Initially I was interested in this diet, because my facial skin showed eruptions of lymph fluids, or something like that, some clear fluid that didn't fester. I also had this on parts of my neck. These had gotten better at first. Then the enthusiasm set in with the bread and I got carried away. Now the skin is really acting up to a degree that I finally looked at the matter again.

So yesterday I muscle-tested some points and found out that this condition was connected to the large intestines and on asking about the bread and how many rolls were supportive - none! Since I am also doing a detoxification with olive leaf extract and klinopure (zeolith = something volcanic) I also checked whether that was at the right dosage, which it wasn't.

It was once again interesting to see how the body has its own language for showing me what it/I need(s).
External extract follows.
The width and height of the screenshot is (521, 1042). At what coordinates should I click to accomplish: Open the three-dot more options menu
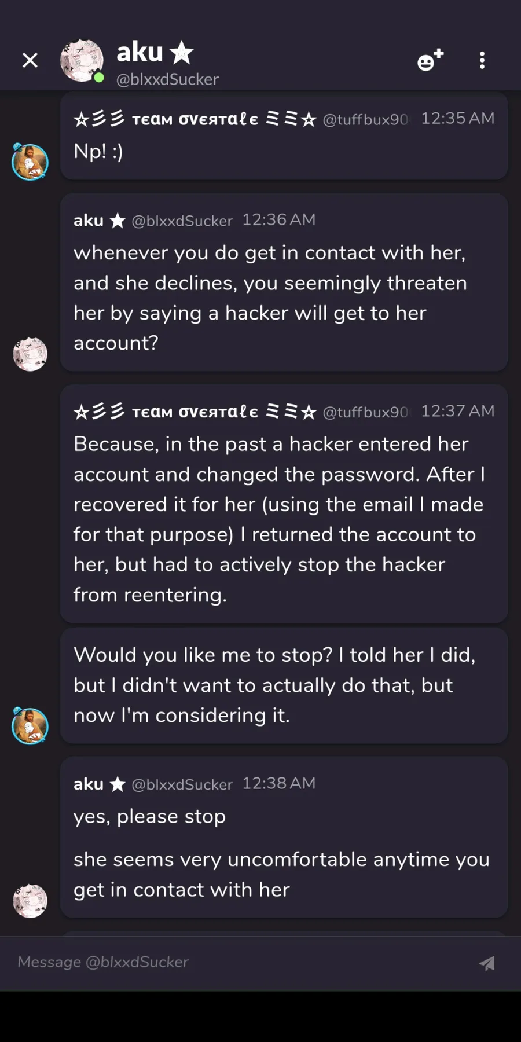pyautogui.click(x=482, y=60)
And how I-as-mind get carried away by the idea that 'it's good for me' as a justification to indulge. I've allowed it to become a pattern of 'I am supporting my body' = doing something good/positive, thus keeping myself busy = procrastinating essential things, and feeding my ego/personality = making more of substance/reality than is actually real.

I packed the remaining rolls into the freezer and today I'll get some fruit as a substitute.
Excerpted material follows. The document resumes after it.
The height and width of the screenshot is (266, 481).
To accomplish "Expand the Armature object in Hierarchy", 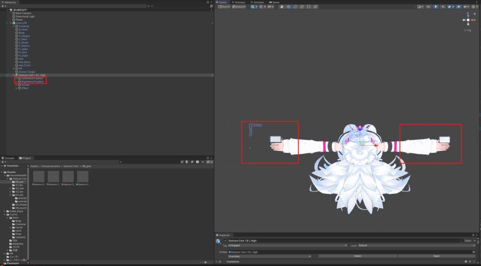I will tap(14, 26).
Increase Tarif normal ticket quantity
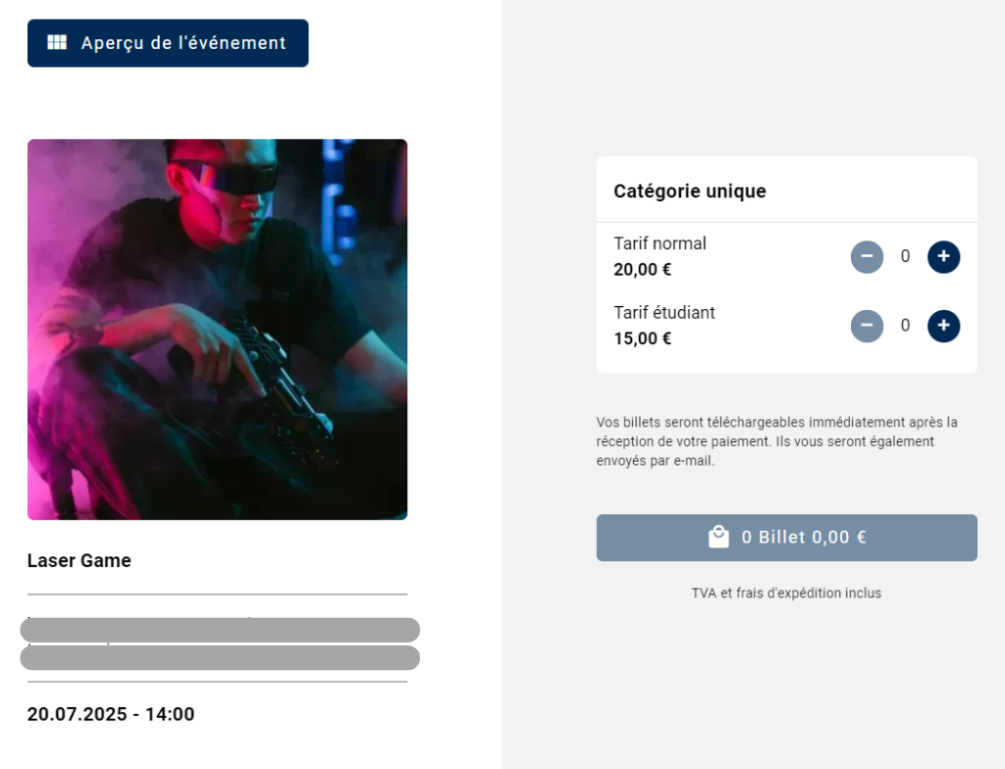 pos(943,256)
As I'm writing this the realization entered my awareness that I had been judging the condition of my skin when looking into the mirror and allowing frustration. Then and there I should have investigated using the tools I have (muscle communication, writing), but instead I believed the thought 'I need to drink more water' and 'I can still cover it up' thus pushing away the frustration and actually doing nothing about the cause of it.

Ok, now I have just tested the state of my large intestines w/r/t optimal/limited functioning on a scale from 1-10, 10 being very limited functioning and I got a 6. I really need to take care of this!

I forgive myself that I've accepted and allowed myself to participate in the idea of supporting myself as the body as an idea of the mind and getting carried away within it, thus giving up self-direction.

I forgive myself that I've accepted and allowed myself to give up self-direction and place the idea of 'supporting myself'/'it is good for me' above me and use it as a justification for overindulgence, procrastination and ego.

I forgive myself that I've accepted and allowed myself to overindulge in eating bread and justifying this with 'it is good for me'.

I forgive myself that I've accepted and allowed myself to justify overindulgence in eating bread by participating in the thought 'I don't know what else to eat'.

I forgive myself that I've accepted and allowed myself to think about eating and what to eat, instead of being one and equal with the body and self-directing me within and as breath here.

I forgive myself that I've accepted and allowed myself to participate within and as ideas, instead of realizing that within this I am not Here.

I forgive myself that I've accepted and allowed myself to abuse myself as the body specifically the large intestines by overindulging in eating bread.

I forgive myself that I've accepted and allowed myself to be frustrated over the state of my skin instead of realizing that the body is communicating what is Here, and to listen, and not engage in the emotion.

I forgive myself that I haven't accepted and allowed myself to realize that my skin is showing me how much I'm abusing myself as the body.

I stop overindulgence.

I direct myself as and within breath thus allowing my body as me to point out it's needs.

I stop judging myself as and within the condition of my skin.

I realize the skin is showing me how much I'm abusing my body and so I stop this.